Da nulidade da acusação.
Resulta do disposto no art. 308º, n.º 3, do Código de Processo Penal, que, no despacho de pronúncia ou não pronúncia, o juiz começa por decidir das nulidades e outras questões prévias ou incidentais de que possa conhecer.
Em sede de debate instrutório foi posta em causa a inteligibilidade da acusação, por falta de narração de factos concretos que impossibilita aos arguidos saber concretamente o que lhes é imputado para poderem exercer o seu direito de defesa.

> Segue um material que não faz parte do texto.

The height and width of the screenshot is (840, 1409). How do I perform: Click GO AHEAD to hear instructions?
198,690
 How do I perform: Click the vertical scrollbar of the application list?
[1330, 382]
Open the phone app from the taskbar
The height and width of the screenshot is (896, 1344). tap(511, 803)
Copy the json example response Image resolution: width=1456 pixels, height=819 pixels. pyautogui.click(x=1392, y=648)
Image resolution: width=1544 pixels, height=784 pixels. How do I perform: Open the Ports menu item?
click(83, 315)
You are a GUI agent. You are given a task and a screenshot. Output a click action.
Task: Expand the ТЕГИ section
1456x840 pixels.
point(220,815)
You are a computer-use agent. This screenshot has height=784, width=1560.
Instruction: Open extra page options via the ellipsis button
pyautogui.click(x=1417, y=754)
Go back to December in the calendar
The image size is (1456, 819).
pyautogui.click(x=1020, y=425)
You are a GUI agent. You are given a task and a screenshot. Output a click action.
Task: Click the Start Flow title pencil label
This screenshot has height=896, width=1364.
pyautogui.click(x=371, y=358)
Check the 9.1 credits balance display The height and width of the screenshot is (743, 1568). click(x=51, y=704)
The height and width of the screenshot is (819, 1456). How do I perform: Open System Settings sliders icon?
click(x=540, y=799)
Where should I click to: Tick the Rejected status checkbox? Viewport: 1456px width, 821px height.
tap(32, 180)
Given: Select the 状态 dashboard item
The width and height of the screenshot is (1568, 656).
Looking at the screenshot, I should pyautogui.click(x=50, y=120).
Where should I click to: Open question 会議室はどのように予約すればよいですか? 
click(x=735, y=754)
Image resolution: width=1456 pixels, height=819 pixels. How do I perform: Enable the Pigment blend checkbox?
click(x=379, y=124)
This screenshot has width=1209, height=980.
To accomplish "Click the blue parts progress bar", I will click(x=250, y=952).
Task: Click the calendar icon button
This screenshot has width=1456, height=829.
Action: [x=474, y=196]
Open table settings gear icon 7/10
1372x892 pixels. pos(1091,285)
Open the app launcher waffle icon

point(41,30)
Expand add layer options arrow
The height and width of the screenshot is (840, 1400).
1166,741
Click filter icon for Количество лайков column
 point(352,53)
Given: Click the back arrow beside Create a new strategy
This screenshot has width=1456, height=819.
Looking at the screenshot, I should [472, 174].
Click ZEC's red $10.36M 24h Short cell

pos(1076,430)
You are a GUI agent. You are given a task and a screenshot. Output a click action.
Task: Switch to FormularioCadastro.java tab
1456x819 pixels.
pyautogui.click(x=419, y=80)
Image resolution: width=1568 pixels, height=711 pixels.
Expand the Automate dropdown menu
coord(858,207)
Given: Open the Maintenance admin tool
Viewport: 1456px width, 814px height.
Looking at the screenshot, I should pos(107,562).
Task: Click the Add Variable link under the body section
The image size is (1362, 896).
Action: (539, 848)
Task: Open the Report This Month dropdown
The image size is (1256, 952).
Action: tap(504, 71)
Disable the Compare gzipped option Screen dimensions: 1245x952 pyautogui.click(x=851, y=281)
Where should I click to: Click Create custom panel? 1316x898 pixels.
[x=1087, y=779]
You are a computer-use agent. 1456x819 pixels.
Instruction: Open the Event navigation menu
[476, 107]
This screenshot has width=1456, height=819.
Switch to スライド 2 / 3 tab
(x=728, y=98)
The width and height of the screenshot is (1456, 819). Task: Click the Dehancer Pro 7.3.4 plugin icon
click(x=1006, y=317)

Referimo-nos às defesas dos arguidos R. e R1., por um lado, e do arguido R2., por outro, que alegaram, além do mais, o seguinte: “o Ministério Público limitou-se a referir genericamente a duplicação dos brincos sem que tenha investigado a trajectória desses animais cabendo agora aos arguidos o ónus de o fazer”, “a acusação proferida contra o ora arguido é, em nosso entendimento, ininteligível dado que limita-se a atirar para uma folha de papel números de animais bovinos, sem qualquer tipo de identificação dos mesmos, nomeadamente quanto aos números dos brincos em causa com referência ao animal, com referência a expressões igualmente ininteligíveis, o que torna absolutamente impossível o exercício do contraditório e da boa defesa do arguido, até porque, como conclusão a acusação refere que o ora arguido trocou duzentos e setenta e cinco brincos e recebeu um valor de 8.709.250$00, não referindo as premissas, nem os factos, imprescindíveis em qualquer acusação, que permitissem concluir como se conclui”.
Ou seja, invocou-se a falta de cumprimento do disposto no n.º 3, al. b), do art. 283º do Código de Processo Penal, preceito que impõe ao Ministério Público o ónus de narrar na acusação, ainda que de forma sintética, os factos que fundamentam a aplicação ao arguido, de uma pena ou de uma medida de segurança, incluindo, se possível, o lugar, o tempo e a motivação da sua prática, o grau de participação que o agente neles teve e quaisquer circunstâncias relevantes para a determinação da sanção que lhe deve ser aplicada.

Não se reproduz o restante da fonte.